[[ Material provided open ]]
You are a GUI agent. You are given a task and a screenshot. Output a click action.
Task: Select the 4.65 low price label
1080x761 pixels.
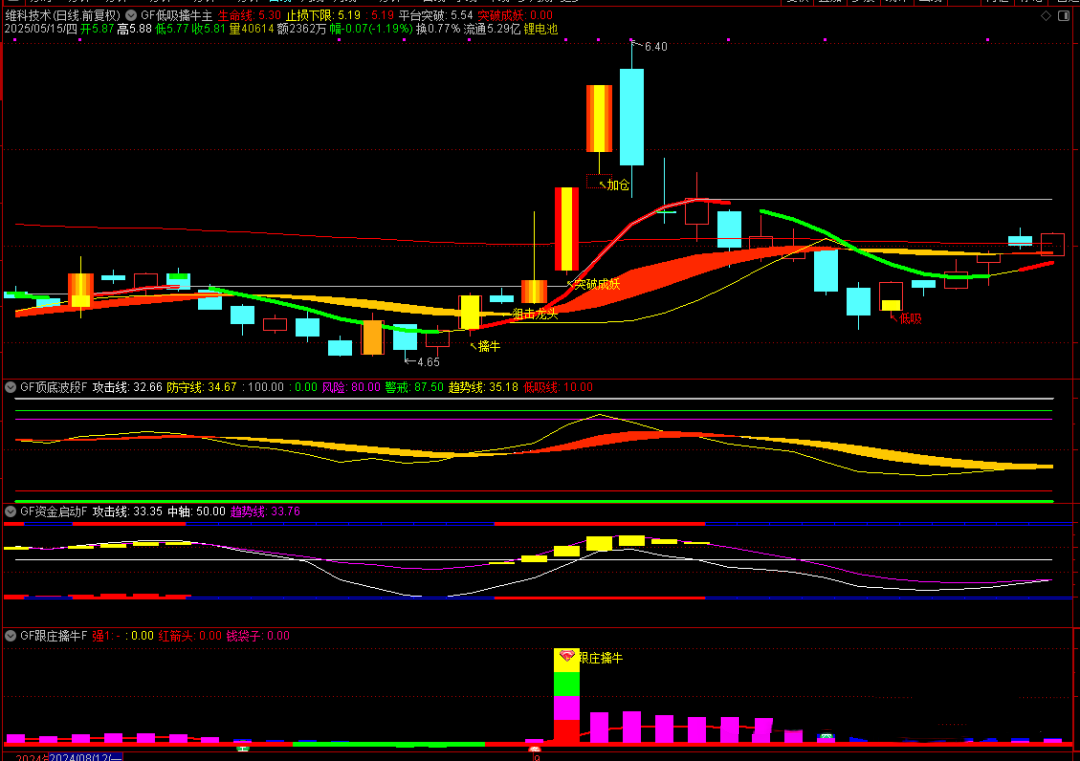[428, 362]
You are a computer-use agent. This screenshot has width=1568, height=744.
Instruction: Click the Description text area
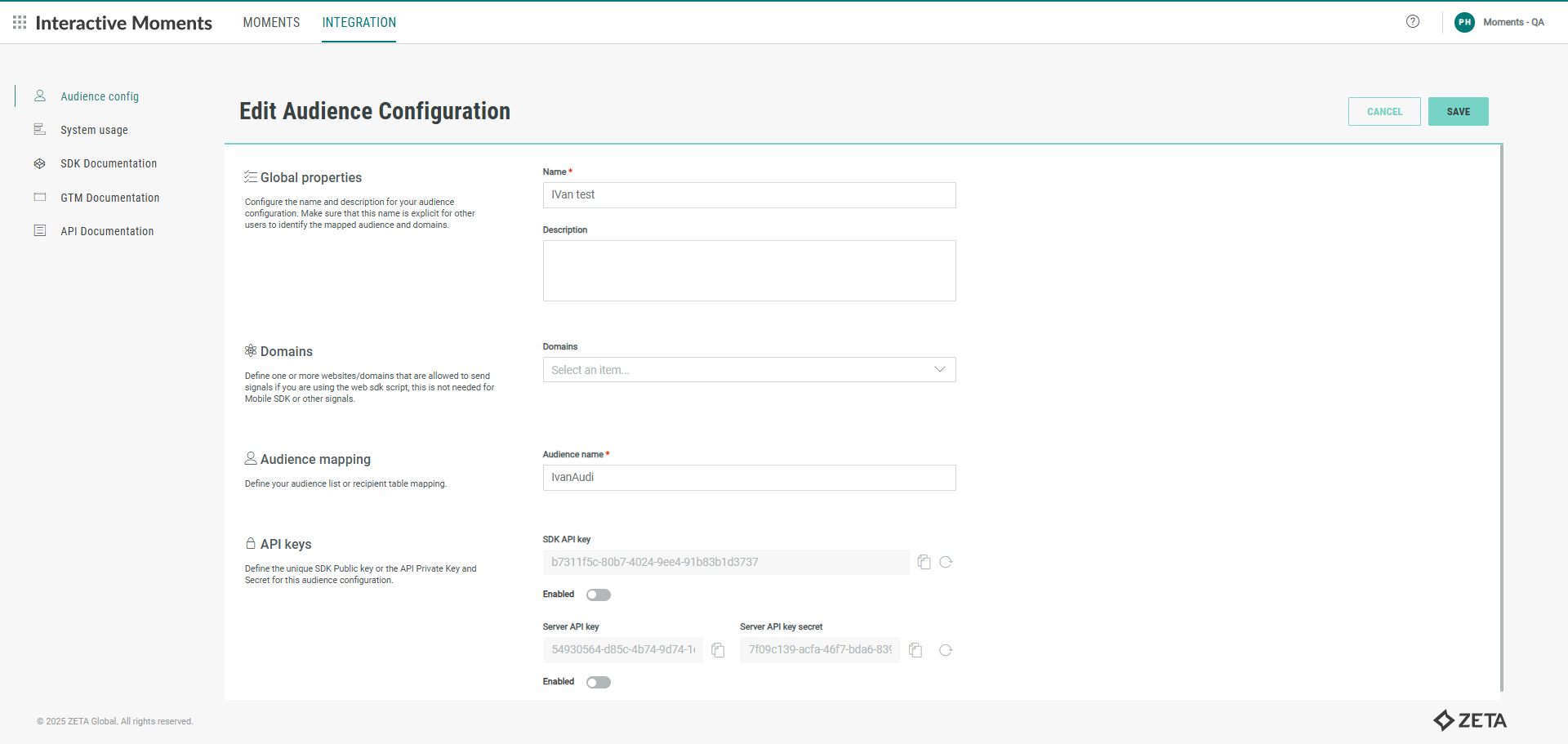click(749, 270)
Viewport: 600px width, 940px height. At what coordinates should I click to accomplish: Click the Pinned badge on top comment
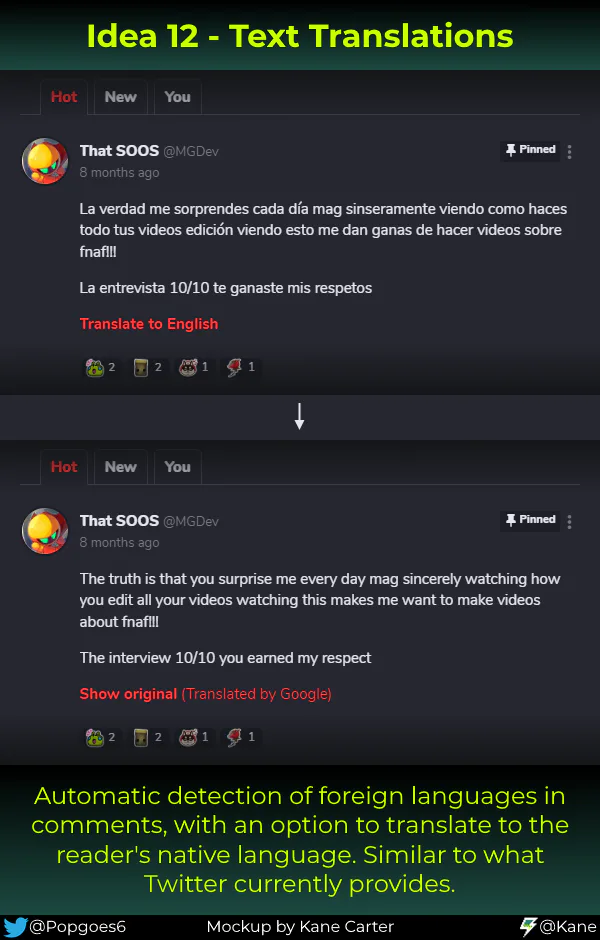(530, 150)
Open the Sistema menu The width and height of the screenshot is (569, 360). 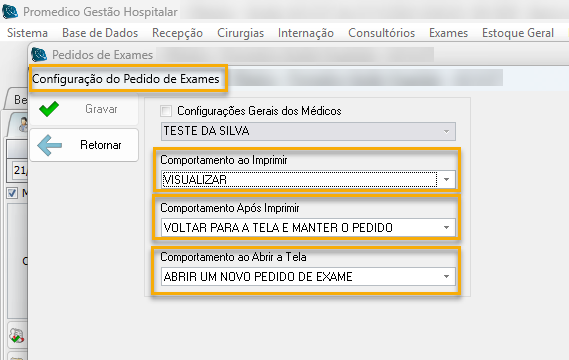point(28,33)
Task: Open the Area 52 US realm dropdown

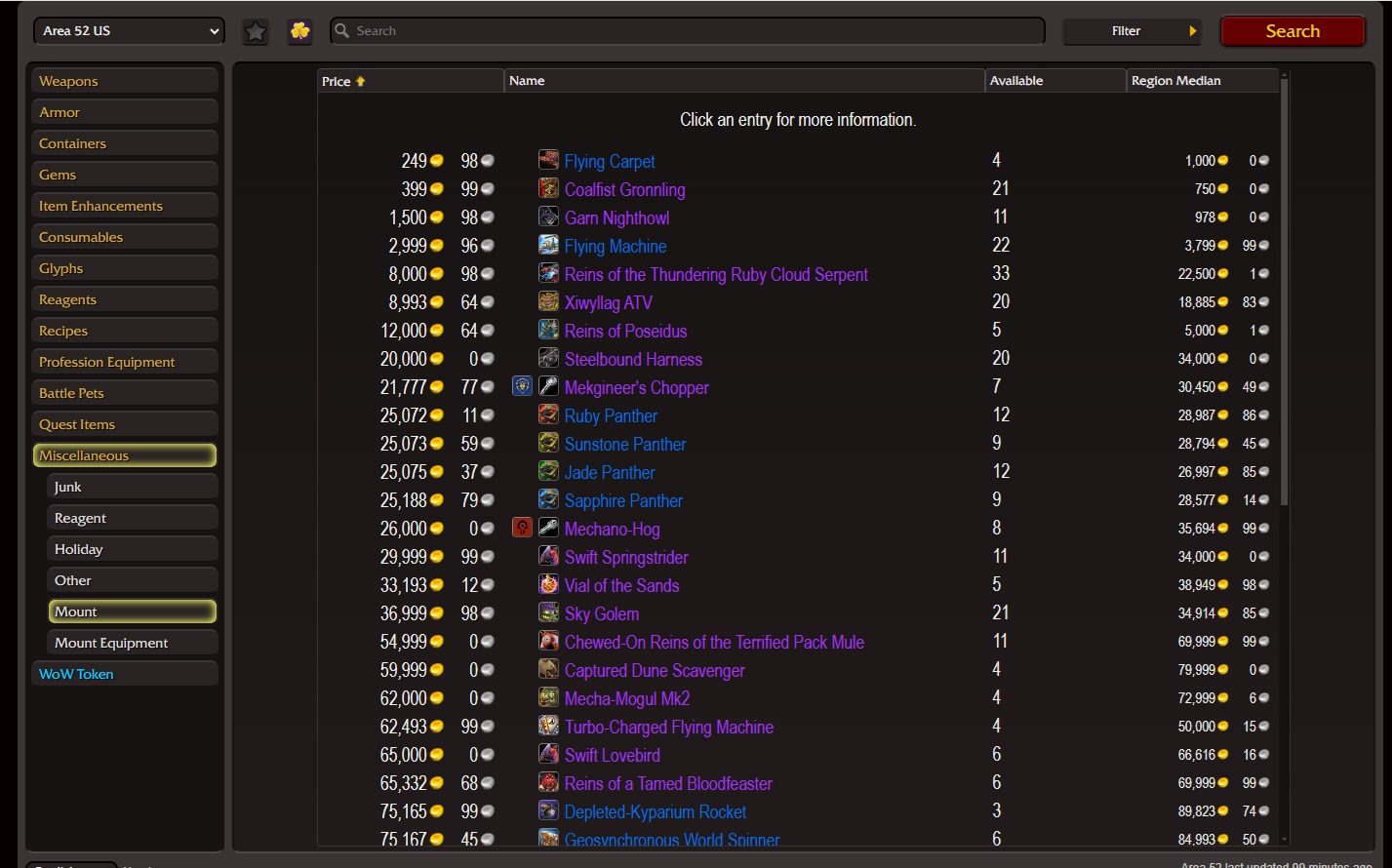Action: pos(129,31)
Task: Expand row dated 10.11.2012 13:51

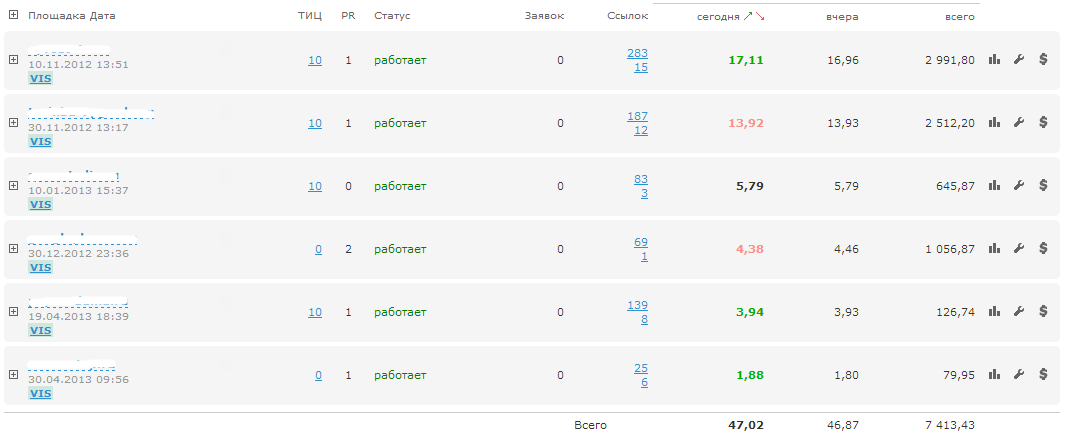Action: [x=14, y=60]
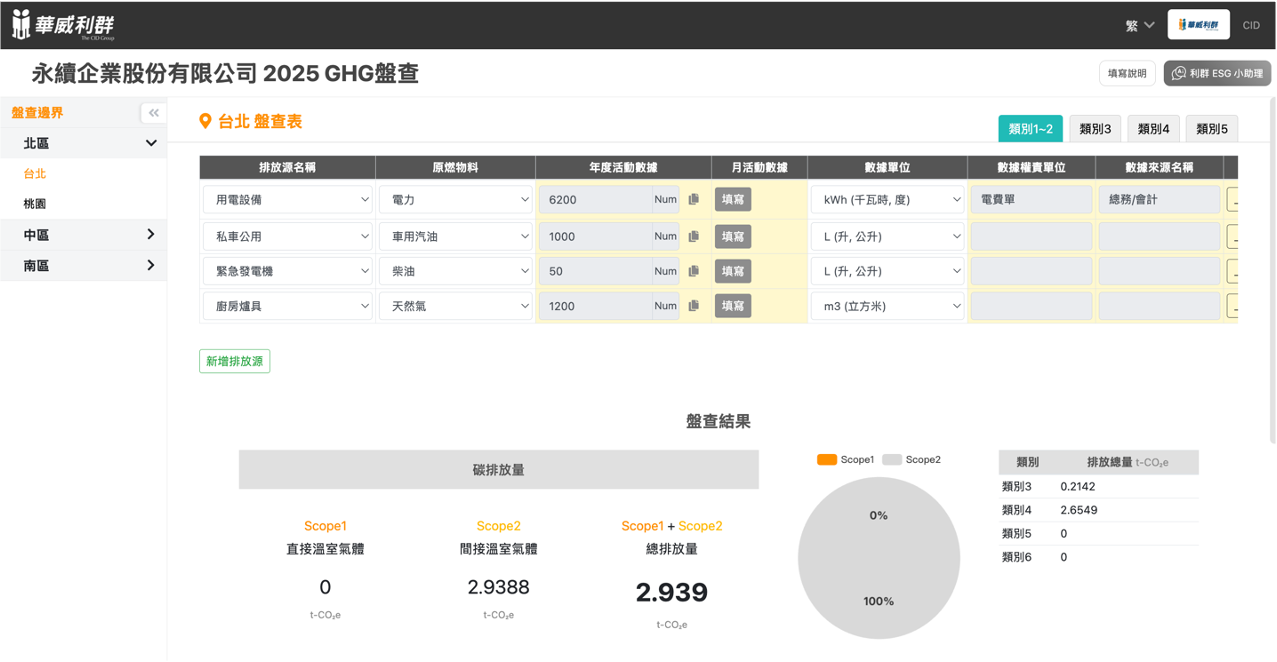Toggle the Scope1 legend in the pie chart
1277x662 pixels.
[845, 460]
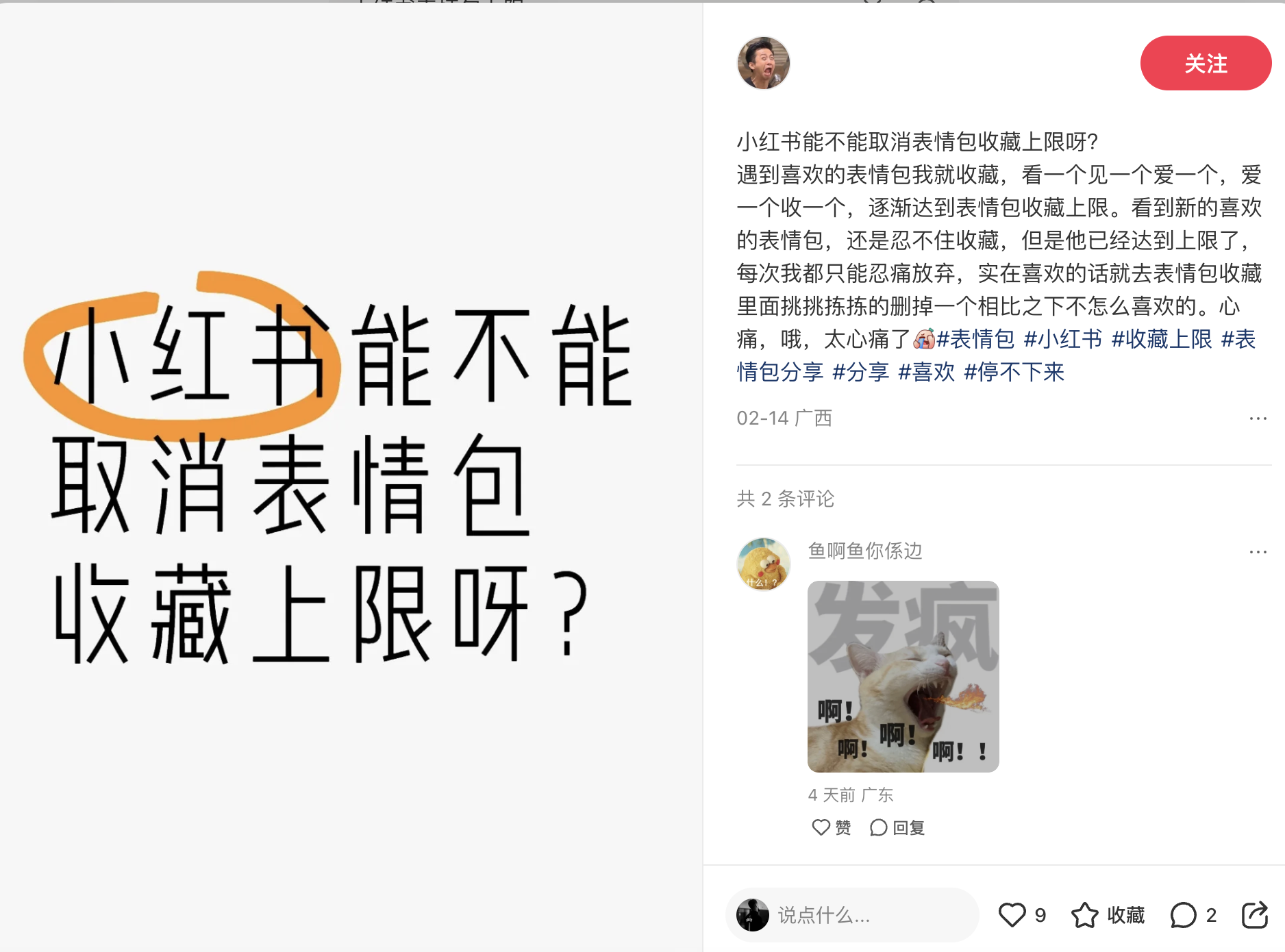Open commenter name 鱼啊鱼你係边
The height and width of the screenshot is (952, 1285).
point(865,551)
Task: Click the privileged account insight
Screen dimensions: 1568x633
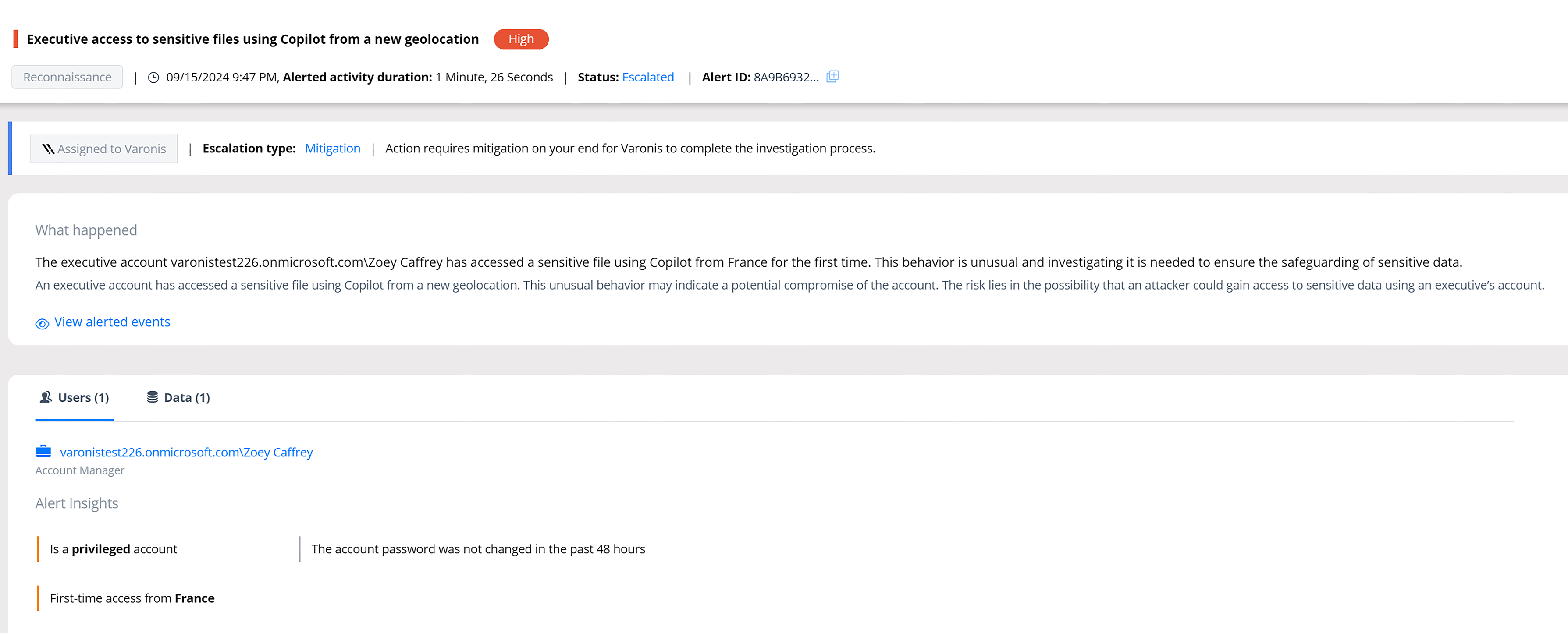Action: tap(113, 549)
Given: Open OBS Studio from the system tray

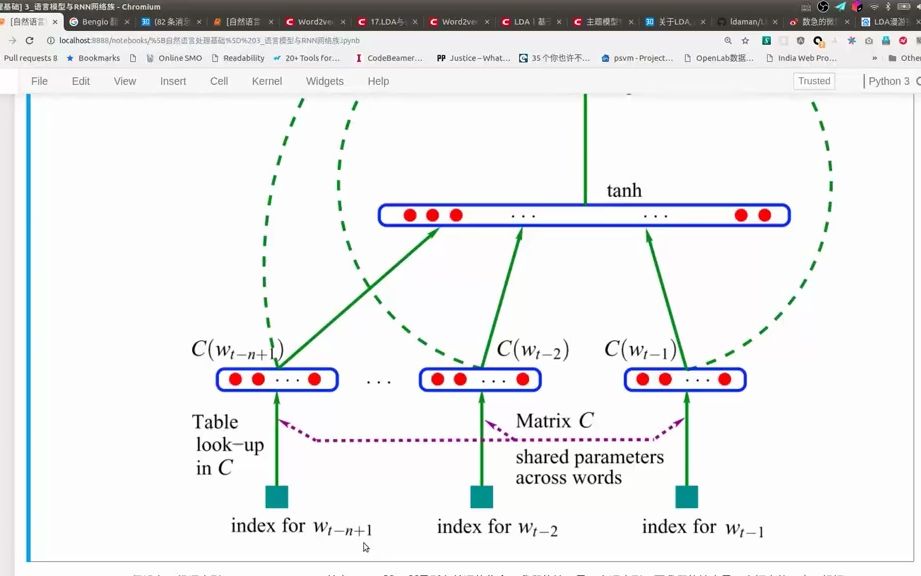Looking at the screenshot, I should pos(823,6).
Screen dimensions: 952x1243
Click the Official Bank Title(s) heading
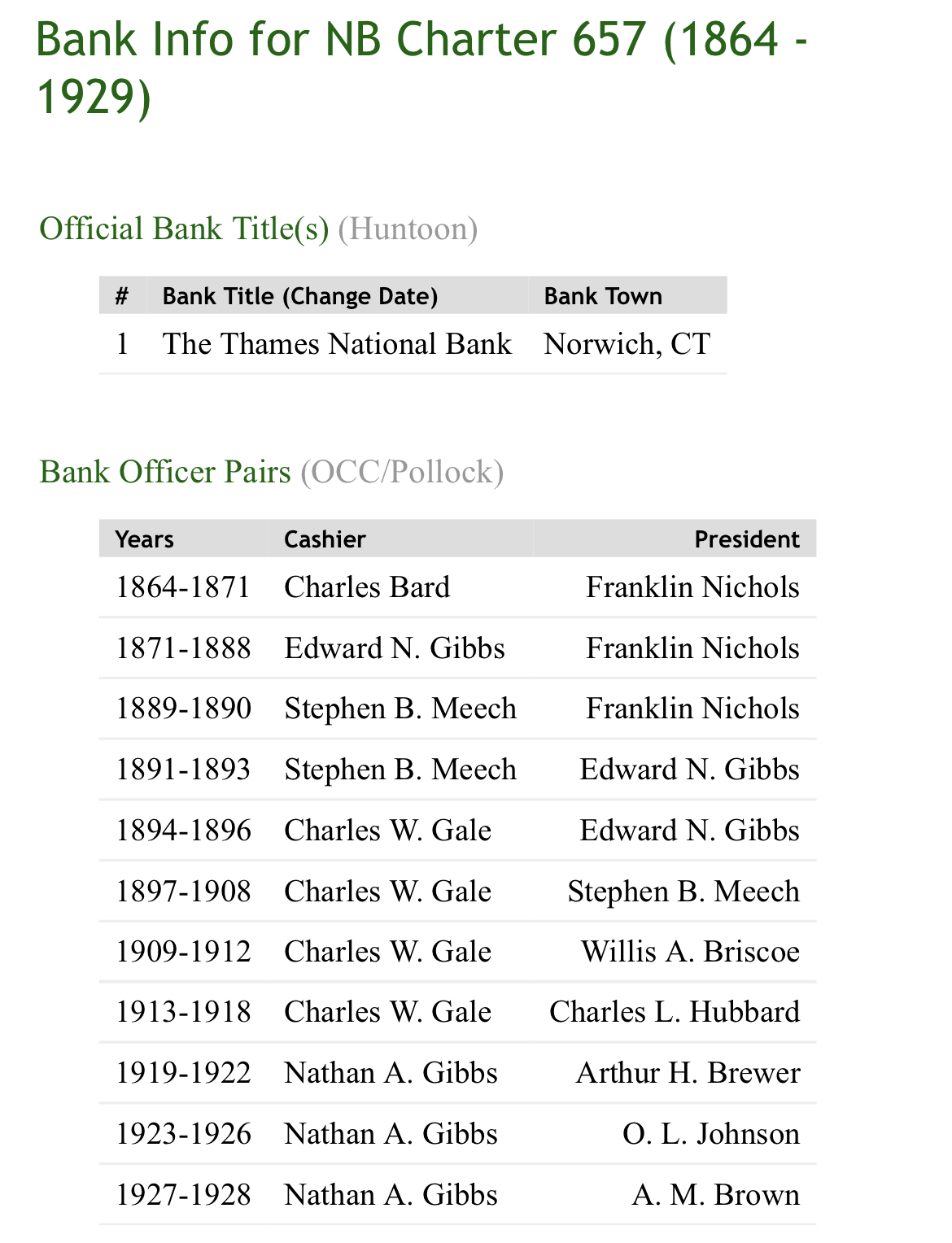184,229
[[ Material provided closed ]]
Filter the listing above for the string "agent" and copy every matching line.

--- Written reply ---
You are a GUI agent. You are given a task and a screenshot. Output a click action.
You are a computer-use agent. This screenshot has width=1568, height=744.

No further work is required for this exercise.